In our study, serrated polyps coexisting with conventional adenoma did not increase the risk of metachronous polyps or developing higher or same risk-grade polyps at surveillance colonoscopy. Different from the study of S. W. Hong et al.47 which pointed out that the presence of synchronous SSL and adenoma did not increase the risk of metachronous high risk adenoma and advanced adenoma, but increased the risk of metachronous SSL. Another interesting finding in our study is although the coexistence of adenomas did not increase the developing metachronous serrated polyps or conventional adenoma at surveillance colonoscopy, the effect of coexistence of adenomas seemed to be different between N-CSSP patients(34.3%)and CSSP patients ༈10.1%༉. Pereyra et al9 used “serrated environment” to explain, which may predispose to CRC through both the adenoma-carcinoma pathway and the serrated pathway. We hypothesized that the adenoma-carcinoma pathway is the most common in the development of CRC, but when SP was identified as CSSP, the serrated pathway also came into dominant thus undermining the impact of adenoma-carcinoma pathway. These results emphasized different genetic and epigenetic pathways contribute to the development of CRC and may interact with each other. Further studies are needed.
Our study has several limitations. First, the number of cases was relatively small which may underestimate the effect of risk factors on occurrence of metachronous polyps. Second, potential biases related to the retrospective nature of the study were not avoidable. The average surveillance interval in our study was approximately 2 years, which is shorter than 3 years as most guidelines suggested. Since other studies found that the first year of follow up after colorectal adenoma polypectomy is most important and determined their follow-up period was similar to ours48,49, we believe our results might represent the characteristics of the Asian population. Third, the updated WHO classification was publicated during our study, which turned (sessile serrated adenoma/polyp) SSA/P into SSL. However, the changes in diagnosis did not affect the classification and evaluation of serrated polyps in our study.

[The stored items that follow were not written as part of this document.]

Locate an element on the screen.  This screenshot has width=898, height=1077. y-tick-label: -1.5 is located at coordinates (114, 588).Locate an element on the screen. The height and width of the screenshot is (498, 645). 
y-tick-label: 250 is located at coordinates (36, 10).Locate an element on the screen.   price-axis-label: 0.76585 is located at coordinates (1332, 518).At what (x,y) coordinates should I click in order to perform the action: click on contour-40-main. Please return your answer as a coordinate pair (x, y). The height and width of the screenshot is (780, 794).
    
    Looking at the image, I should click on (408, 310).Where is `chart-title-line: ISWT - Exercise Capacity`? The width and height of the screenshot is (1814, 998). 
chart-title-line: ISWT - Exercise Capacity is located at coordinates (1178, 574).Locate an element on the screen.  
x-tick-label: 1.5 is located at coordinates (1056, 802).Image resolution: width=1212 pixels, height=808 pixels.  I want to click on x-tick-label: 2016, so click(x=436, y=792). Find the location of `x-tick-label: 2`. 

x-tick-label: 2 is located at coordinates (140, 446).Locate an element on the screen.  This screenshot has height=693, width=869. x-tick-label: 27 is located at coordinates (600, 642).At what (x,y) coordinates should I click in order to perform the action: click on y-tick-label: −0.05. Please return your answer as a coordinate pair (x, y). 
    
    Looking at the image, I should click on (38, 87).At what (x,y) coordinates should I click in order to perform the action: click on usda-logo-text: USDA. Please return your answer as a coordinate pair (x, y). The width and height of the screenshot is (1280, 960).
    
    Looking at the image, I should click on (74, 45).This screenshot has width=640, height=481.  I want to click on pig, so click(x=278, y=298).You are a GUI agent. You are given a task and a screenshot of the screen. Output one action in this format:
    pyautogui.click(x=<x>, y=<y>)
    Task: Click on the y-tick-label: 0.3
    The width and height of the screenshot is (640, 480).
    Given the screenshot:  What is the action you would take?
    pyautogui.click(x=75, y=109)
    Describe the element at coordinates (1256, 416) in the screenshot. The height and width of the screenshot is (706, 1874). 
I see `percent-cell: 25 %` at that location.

In conclusion, total number of polyps y, older age (≥ 45 years), sedentary behavior, abdominal obesity and smoking status contributed to the risk of developing metachronous polyps at surveillance colonoscopy in SPs patients. Moreover, patients with grade 1 SPs at baseline colonoscopy are more likely to develop higher or same risk-grade polyps which require a closer follow-up. Finally, serrated polyps coexisting with conventional adenoma did not increase the risk of metachronous polyps but increased the risk of developing higher or same risk-grade polyps, especially in the N-CSSP group. These findings might provide more convincing evidence for clinical practice and help to personalize surveillance recommendations.